▶ **Given request A**
Translate this sentence from the passage on mining exploration into Spanish: "Those really were the good old days."
▶ **Given request B**
Pick up the passage on mining exploration after its last sentence and keep writing.

▶ **Text block**
John Rubino is a former Wall Street financial analyst and author or co-author of five books, including The Money Bubble: What to Do Before It Pops and Clean Money: Picking Winners in the Green-Tech Boom. He founded the popular financial website DollarCollapse.com in 2004, sold it in 2022, and now publishes John Rubino’s Substack newsletter.

Lots of people envy some aspects of their grandparents’ lives, with good reason: Houses used to cost $40,000, college tuition used to be a few thousand dollars a year, and the air used to be free of plastic nanoparticles. Those really were the good old days.

But you know who would really like to go back in time? Mining geologists who keep hearing how easy it once was to find monster deposits.

Humanity has been searching for gold, silver, and copper for thousands of years, and most of the rich, accessible deposits have been exploited, leaving today’s explorers with the hard-to-find and harder-to-mine.

▶ **Collected data entries**
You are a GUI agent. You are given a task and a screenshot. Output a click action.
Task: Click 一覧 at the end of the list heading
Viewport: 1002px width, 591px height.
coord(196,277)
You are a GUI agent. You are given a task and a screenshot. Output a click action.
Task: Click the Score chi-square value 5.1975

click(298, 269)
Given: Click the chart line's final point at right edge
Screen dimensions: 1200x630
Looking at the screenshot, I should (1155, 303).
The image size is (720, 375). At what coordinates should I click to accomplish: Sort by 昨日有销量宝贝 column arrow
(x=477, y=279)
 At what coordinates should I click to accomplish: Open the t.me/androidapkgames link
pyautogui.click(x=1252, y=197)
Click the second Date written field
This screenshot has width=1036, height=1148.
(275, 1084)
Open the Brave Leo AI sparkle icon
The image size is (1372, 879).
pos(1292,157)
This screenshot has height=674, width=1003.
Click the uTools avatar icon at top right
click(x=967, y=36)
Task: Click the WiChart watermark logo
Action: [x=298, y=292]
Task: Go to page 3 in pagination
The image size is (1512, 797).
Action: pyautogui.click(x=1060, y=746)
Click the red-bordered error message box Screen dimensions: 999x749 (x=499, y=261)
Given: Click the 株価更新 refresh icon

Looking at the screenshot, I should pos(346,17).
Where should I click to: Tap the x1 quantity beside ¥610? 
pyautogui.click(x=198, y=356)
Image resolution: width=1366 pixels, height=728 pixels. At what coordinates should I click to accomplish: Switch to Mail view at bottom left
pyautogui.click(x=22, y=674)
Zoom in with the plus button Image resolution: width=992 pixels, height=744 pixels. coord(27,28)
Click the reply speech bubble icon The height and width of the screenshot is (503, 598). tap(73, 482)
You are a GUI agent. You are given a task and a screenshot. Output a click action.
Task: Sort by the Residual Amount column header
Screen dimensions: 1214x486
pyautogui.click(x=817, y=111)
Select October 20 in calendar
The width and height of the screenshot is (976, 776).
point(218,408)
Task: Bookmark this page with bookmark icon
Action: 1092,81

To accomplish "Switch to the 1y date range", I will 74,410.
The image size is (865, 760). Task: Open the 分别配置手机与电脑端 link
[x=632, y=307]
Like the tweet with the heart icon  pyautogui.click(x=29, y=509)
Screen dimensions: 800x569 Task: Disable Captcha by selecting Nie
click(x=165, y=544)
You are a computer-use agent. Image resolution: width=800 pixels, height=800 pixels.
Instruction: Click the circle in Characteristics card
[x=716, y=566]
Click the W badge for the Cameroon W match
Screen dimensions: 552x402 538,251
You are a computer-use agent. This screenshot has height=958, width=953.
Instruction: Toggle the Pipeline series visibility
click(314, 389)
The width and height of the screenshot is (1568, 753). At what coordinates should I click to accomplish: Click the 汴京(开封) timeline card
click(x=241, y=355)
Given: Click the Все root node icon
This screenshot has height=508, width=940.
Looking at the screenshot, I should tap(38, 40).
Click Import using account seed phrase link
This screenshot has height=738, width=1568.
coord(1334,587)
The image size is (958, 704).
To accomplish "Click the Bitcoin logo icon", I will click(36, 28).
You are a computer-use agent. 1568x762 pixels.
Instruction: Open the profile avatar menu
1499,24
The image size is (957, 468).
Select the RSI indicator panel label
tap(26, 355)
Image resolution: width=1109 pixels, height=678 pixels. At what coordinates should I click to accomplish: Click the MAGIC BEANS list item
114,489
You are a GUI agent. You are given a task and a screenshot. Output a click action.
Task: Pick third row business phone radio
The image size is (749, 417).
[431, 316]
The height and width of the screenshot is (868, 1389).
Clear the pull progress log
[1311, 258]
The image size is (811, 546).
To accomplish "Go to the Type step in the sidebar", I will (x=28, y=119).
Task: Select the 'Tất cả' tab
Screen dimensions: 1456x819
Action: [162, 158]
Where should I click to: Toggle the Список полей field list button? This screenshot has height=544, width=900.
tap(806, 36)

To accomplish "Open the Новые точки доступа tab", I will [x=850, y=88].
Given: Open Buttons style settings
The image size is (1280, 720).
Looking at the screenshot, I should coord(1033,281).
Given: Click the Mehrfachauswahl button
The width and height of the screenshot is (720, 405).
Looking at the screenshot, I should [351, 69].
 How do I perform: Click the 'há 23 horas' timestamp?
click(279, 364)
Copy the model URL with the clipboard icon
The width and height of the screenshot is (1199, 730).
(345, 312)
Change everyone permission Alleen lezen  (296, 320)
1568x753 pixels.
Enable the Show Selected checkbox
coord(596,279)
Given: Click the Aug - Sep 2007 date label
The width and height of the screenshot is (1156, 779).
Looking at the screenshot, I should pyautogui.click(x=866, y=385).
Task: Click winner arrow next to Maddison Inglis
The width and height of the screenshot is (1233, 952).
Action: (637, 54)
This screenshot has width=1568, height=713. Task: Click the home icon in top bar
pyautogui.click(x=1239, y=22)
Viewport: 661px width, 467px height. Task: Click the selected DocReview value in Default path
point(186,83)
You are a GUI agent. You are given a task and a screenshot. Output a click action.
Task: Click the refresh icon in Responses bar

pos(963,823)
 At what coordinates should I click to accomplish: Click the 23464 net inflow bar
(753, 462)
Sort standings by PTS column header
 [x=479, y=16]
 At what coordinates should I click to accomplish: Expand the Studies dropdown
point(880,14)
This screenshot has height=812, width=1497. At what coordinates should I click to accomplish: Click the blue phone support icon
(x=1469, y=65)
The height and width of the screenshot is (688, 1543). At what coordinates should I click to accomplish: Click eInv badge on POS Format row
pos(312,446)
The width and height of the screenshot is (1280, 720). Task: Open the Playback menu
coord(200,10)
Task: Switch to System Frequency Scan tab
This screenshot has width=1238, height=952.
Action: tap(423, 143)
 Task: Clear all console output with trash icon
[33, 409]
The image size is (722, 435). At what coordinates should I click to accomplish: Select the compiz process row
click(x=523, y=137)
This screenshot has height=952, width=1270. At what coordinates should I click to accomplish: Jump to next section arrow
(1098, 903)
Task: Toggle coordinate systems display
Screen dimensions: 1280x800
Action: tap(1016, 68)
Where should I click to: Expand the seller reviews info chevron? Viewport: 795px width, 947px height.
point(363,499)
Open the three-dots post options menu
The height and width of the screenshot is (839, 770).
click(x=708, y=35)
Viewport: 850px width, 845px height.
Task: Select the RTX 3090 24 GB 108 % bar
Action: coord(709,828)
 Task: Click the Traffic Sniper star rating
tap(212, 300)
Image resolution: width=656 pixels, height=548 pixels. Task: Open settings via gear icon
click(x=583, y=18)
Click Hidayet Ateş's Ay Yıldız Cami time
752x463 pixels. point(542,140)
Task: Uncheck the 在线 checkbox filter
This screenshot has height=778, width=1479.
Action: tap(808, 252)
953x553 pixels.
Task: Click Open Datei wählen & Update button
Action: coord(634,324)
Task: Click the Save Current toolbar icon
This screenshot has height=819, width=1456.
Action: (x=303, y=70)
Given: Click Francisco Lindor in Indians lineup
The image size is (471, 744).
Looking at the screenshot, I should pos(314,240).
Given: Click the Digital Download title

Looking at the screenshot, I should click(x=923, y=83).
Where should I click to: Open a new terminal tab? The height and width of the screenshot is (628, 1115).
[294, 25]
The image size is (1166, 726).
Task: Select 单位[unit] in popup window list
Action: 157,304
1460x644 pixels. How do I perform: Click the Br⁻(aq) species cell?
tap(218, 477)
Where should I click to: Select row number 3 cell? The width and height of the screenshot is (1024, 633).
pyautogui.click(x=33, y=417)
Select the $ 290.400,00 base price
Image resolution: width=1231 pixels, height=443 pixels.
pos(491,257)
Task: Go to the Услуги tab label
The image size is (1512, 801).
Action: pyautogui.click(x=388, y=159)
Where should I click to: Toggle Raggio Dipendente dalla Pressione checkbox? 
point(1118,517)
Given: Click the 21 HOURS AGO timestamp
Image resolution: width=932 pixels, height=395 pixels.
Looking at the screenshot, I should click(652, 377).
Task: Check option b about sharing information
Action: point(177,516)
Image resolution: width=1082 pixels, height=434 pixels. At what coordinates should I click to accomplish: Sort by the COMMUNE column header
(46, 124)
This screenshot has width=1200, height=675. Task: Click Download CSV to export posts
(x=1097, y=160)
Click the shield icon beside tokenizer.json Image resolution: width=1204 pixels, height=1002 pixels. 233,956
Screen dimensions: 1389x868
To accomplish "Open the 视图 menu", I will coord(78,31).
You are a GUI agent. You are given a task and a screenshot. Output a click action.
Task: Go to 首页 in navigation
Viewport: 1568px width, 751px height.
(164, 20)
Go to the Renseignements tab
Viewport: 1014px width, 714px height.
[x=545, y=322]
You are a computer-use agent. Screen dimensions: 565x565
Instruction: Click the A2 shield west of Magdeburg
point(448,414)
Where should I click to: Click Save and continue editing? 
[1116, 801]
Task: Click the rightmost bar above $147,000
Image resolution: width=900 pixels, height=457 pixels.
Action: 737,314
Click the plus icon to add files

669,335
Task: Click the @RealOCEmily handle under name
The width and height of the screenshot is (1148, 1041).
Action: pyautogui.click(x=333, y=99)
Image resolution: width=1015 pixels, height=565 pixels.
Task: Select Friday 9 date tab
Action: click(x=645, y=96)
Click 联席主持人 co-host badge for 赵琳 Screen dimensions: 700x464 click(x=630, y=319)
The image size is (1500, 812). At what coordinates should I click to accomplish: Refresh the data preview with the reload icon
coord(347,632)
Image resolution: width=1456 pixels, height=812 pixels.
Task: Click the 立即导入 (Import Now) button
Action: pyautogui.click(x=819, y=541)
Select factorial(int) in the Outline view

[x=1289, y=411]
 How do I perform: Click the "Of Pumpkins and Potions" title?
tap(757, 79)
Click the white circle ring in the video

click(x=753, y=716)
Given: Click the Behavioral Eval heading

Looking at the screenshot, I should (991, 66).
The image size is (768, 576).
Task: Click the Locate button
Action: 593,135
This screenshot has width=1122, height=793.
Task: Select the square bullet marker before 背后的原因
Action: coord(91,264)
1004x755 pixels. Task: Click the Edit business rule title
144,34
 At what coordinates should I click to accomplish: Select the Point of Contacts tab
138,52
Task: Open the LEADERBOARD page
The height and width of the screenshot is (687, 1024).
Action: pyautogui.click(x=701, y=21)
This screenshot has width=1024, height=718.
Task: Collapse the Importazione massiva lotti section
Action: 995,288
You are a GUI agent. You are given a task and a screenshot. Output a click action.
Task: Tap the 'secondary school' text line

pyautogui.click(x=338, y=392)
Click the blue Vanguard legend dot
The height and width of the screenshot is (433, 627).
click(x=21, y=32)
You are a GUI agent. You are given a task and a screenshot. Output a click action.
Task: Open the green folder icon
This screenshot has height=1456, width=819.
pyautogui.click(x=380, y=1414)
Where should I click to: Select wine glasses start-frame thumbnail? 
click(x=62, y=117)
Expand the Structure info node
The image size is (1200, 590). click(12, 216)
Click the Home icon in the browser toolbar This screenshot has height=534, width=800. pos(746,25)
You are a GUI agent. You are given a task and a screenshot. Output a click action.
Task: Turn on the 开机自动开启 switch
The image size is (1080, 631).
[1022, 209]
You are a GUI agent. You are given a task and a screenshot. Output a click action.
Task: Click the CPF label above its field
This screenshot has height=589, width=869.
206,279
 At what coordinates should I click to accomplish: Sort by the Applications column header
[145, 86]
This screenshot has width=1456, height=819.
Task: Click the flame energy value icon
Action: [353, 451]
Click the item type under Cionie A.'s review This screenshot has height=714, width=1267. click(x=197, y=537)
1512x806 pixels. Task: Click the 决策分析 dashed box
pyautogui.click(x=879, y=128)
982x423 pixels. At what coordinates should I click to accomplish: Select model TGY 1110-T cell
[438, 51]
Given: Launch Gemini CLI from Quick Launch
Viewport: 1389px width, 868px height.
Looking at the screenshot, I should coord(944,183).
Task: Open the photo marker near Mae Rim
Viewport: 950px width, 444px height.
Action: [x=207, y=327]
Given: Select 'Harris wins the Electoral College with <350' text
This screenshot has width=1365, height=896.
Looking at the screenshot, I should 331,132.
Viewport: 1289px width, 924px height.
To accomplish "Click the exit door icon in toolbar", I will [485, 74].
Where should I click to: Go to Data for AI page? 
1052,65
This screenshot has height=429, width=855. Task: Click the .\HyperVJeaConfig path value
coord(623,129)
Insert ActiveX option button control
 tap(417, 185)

▶ **Final answer A**
Aquellos sí que eran los buenos tiempos.

▶ **Final answer B**
Here’s a graphic from Visual Capitalist showing the source of modern copper miners’ grandpa-envy:

Look at those early-20th-century monster deposits sitting right there on the surface. You could strip mine the top 50 to so meters of rock, ship it to a smelter, and kick back while the money rolled in. No muss, no fuss.

Now follow the timeline to the right and watch the deposits get scrawnier and deeper until, in the 21st century, miners have to descend for hundreds of meters just to find modest amounts of metal.

Therein lies the copper investment thesis. Electric cars and AI data centers need copper in amounts exceeding all that has been mined since the beginning of human history. And it’s not clear where it will come from.

Obviously, much higher prices will be needed to make tomorrow’s marginal deposits worth mining.

Who benefits from this demand shock? Obviously, existing copper miners with reserves that are profitable at today’s prices. They’ll just keep on doing their thing while prices rise, widening their margins and expanding their free cash flow.

Also big potential winners are the lucky/skillful explorers and juniors that discover and exploit new/cheap deposits in the coming decade. It’s hard to know which among today’s explorers will be the big winners, but the payoff is worth the effort to find out.

So that’s how you make a copper portfolio: Mostly current big names, with some promising smaller producers and — hot sauce on the taco — some explorer lottery tickets with great drill results. See here for some of them.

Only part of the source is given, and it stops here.